To detect the platelet-monocyte aggregates in vitro, anticoagulated blood was incubated in a constant temperature shaker at 1000 rpm, at 37°C in the presence of indicated concentrations of IS for 15 minutes. Then, collagen or thrombin was added to incubate for another 5 minutes. The reaction was stopped by adding 1 mL red cell lysis buffer and carefully washed with phosphate buffered saline. Then the cells were stained with CD45, CD115, Gr1, CD11b, and CD41 (all eBioscience) for 30 minutes on ice. The cells were washed and resuspended in FACS buffer and run on a FACSverse flow cytometer. Viable cells were selected based on the forward and side scatter characteristic, and CD45⁺ leukocytes were selected for further analysis. Platelet-monocyte aggregates were identified as CD115⁺Gr1^hi(Ly6-C^hi) and CD41⁺. Platelet-induced activation of monocytes was measured as CD11b mean fluorescence intensity after subtracting the expression of CD11b on monocytes stained negative for platelets (CD41⁻).

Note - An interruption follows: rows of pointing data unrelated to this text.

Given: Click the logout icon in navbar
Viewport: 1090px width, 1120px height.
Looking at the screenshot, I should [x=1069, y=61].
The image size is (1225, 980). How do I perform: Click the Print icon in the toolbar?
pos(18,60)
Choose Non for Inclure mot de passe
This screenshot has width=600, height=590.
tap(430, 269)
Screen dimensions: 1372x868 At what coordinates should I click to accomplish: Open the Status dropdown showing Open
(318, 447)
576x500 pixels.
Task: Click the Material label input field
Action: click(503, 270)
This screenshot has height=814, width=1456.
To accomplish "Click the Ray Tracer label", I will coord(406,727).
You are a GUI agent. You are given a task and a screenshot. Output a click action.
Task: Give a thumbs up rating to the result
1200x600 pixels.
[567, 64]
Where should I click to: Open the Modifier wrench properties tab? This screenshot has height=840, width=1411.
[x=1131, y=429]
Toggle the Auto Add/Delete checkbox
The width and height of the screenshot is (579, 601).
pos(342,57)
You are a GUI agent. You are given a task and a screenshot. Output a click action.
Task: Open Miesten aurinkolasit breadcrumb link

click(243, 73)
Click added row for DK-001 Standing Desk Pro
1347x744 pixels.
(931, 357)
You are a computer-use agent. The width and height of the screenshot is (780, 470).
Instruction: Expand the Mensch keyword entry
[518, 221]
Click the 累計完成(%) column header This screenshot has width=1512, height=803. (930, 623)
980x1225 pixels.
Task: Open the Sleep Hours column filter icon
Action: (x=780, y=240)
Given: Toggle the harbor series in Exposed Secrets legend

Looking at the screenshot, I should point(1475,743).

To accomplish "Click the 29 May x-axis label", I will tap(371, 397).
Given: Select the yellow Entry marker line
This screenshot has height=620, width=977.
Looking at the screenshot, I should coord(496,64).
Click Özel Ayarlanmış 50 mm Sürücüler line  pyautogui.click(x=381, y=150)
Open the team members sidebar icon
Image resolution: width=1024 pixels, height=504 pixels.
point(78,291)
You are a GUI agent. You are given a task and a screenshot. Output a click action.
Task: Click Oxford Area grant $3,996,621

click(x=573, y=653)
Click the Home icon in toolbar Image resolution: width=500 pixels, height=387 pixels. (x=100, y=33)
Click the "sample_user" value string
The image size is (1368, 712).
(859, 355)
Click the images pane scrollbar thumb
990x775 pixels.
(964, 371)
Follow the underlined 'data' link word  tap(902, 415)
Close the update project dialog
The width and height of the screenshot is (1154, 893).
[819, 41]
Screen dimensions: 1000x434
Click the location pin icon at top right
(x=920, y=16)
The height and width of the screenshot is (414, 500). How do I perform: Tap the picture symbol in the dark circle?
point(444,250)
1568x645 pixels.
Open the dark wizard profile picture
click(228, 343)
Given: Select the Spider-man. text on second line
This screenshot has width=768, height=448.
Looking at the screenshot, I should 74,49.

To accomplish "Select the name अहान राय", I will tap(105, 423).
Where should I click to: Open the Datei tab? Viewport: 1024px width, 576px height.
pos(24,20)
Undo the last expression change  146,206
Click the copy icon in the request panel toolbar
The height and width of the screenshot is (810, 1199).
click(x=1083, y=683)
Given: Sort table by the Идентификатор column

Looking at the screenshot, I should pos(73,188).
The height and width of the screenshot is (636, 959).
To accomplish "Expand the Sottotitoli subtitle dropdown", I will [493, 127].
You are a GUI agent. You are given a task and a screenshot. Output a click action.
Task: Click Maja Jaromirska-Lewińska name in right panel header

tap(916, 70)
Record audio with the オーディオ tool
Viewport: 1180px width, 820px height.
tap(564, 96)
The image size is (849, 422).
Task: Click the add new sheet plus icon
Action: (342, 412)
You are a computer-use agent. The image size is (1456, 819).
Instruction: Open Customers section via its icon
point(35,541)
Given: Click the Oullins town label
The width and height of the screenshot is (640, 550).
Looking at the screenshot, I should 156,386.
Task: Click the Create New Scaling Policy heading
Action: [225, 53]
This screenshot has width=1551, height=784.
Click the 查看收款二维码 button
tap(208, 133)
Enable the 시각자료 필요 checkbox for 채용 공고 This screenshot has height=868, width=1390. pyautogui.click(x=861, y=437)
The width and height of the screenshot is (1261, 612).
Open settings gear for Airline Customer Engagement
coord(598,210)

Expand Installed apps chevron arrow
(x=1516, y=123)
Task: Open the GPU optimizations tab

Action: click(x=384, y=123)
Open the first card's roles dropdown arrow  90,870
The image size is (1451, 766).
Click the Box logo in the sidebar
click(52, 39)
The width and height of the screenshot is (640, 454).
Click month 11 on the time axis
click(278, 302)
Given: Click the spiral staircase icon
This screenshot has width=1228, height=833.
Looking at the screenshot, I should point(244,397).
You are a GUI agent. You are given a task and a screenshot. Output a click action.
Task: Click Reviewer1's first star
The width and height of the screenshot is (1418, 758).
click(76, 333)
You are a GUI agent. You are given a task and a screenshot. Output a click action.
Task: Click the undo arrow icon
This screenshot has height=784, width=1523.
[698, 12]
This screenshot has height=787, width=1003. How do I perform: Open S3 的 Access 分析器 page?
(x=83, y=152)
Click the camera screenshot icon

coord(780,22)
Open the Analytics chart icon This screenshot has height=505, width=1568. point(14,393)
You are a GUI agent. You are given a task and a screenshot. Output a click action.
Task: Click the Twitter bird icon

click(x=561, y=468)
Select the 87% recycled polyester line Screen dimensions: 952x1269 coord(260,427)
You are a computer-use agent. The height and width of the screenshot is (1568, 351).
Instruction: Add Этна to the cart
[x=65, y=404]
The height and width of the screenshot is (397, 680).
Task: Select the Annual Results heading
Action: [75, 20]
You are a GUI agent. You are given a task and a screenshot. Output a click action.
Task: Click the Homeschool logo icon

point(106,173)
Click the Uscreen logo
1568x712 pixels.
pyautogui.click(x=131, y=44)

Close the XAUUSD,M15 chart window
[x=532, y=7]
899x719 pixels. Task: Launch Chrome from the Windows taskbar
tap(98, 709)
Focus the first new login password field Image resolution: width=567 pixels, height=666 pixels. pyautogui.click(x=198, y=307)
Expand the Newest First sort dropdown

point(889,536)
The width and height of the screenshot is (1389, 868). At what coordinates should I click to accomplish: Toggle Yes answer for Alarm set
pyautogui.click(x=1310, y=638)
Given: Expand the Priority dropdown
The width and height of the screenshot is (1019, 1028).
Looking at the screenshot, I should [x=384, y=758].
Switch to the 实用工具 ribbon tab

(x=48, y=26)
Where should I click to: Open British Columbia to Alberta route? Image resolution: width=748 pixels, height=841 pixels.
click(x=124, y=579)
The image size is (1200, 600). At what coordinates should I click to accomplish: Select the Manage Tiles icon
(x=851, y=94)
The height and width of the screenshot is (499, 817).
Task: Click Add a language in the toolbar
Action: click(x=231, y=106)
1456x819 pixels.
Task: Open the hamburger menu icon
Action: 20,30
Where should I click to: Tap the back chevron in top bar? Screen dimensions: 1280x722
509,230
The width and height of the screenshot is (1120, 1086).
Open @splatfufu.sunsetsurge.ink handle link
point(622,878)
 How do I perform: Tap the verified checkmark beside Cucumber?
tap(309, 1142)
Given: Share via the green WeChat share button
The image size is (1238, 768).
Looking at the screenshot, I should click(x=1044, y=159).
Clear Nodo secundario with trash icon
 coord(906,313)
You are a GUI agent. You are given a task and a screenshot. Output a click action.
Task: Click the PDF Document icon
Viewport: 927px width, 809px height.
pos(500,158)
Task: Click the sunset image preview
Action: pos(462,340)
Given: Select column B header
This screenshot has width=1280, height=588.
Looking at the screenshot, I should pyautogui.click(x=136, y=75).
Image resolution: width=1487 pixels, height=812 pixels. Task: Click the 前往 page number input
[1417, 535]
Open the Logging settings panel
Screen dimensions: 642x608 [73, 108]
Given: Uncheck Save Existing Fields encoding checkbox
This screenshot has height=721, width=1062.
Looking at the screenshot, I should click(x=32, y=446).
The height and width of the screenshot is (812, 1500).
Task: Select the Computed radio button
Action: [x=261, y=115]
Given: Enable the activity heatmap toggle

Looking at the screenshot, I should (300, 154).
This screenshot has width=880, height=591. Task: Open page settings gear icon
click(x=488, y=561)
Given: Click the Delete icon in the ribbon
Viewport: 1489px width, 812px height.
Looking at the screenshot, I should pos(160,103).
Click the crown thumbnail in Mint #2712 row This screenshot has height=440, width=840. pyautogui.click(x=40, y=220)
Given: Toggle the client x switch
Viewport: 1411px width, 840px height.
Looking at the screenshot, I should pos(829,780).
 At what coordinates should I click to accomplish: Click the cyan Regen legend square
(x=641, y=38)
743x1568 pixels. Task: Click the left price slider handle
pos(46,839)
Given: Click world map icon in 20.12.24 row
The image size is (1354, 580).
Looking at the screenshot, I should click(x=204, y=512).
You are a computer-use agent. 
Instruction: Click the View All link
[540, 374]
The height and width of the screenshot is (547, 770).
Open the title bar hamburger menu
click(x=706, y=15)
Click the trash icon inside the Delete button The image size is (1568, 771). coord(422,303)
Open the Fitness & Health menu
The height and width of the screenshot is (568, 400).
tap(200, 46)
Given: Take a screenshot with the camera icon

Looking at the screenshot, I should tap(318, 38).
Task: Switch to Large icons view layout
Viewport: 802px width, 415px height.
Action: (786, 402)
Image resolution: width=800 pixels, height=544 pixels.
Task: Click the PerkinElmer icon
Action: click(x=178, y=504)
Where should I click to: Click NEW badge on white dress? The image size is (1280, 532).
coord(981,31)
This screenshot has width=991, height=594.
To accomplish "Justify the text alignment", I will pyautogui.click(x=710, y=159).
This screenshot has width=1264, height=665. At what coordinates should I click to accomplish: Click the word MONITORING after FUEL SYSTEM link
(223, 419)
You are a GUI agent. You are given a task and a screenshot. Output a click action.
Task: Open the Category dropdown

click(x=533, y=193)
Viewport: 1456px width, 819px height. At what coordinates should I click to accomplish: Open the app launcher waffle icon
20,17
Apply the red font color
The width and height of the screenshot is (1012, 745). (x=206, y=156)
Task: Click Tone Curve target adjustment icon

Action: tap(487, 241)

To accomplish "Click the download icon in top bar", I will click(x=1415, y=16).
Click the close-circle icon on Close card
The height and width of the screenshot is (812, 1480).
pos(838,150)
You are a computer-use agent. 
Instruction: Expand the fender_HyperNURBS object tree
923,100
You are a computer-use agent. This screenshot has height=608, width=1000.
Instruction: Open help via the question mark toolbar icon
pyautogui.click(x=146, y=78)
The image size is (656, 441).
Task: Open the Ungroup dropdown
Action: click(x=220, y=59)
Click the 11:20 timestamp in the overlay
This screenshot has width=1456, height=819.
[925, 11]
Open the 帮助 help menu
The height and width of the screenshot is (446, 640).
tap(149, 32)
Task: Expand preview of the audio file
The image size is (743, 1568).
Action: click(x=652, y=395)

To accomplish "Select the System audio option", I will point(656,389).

Platelet-free plasma was prepared using serial centrifugations as previously reported.²³  Then, the plasma was diluted with Annexin V-binding buffer and incubated with antibodies to Annexin V (eBioscience) and CD41. Equal amounts of 1 μm beads (Invitrogen) were added to the sample as a size standard and analyzed by a FACSverse flow cytometer. PMPs were detected as particles <1 μm in size that stained positive for CD41 and Annexin V. Data were converted to the number of PMPs per 1 μL of whole blood.

Whole blood was incubated with the fluorescent dye rhodamine-6G (50 μL 0.05% per mL whole blood; Sigma) for 10 minutes at 37°C. The whole blood was then perfused over microcapillary glass tubes coated with type I collagen (150 μg/mL) or bovine serum albumin (background control) overnight at a controlled shear rate (1800 s⁻¹) using a syringe pump for 3 minutes. Adherent platelets and aggregates in the chamber were washed and micrographs of adhered platelets were acquired using a fluorescent microscope. Flow chamber surface coverage by the thrombus was measured as the area of platelet adhesion on collagen using ImageJ software.

Mice were anesthetized and a cervical incision was made to expose the common carotid artery. A miniature Doppler flow probe (Transonic Systems Inc.) was placed on the carotid artery to monitor blood flow. Vessel wall injury was created by application of a piece of Whatman paper (2 mm × 2 mm) saturated with 10% FeCl₃ to the surface of the carotid artery for 1 minute. The paper was then removed, and the carotid artery was rinsed with saline at 37°C and recorded for 30 minutes. The vessel occlusion time was set as cessation of blood flow for >30 seconds or no occlusion after 30 minutes.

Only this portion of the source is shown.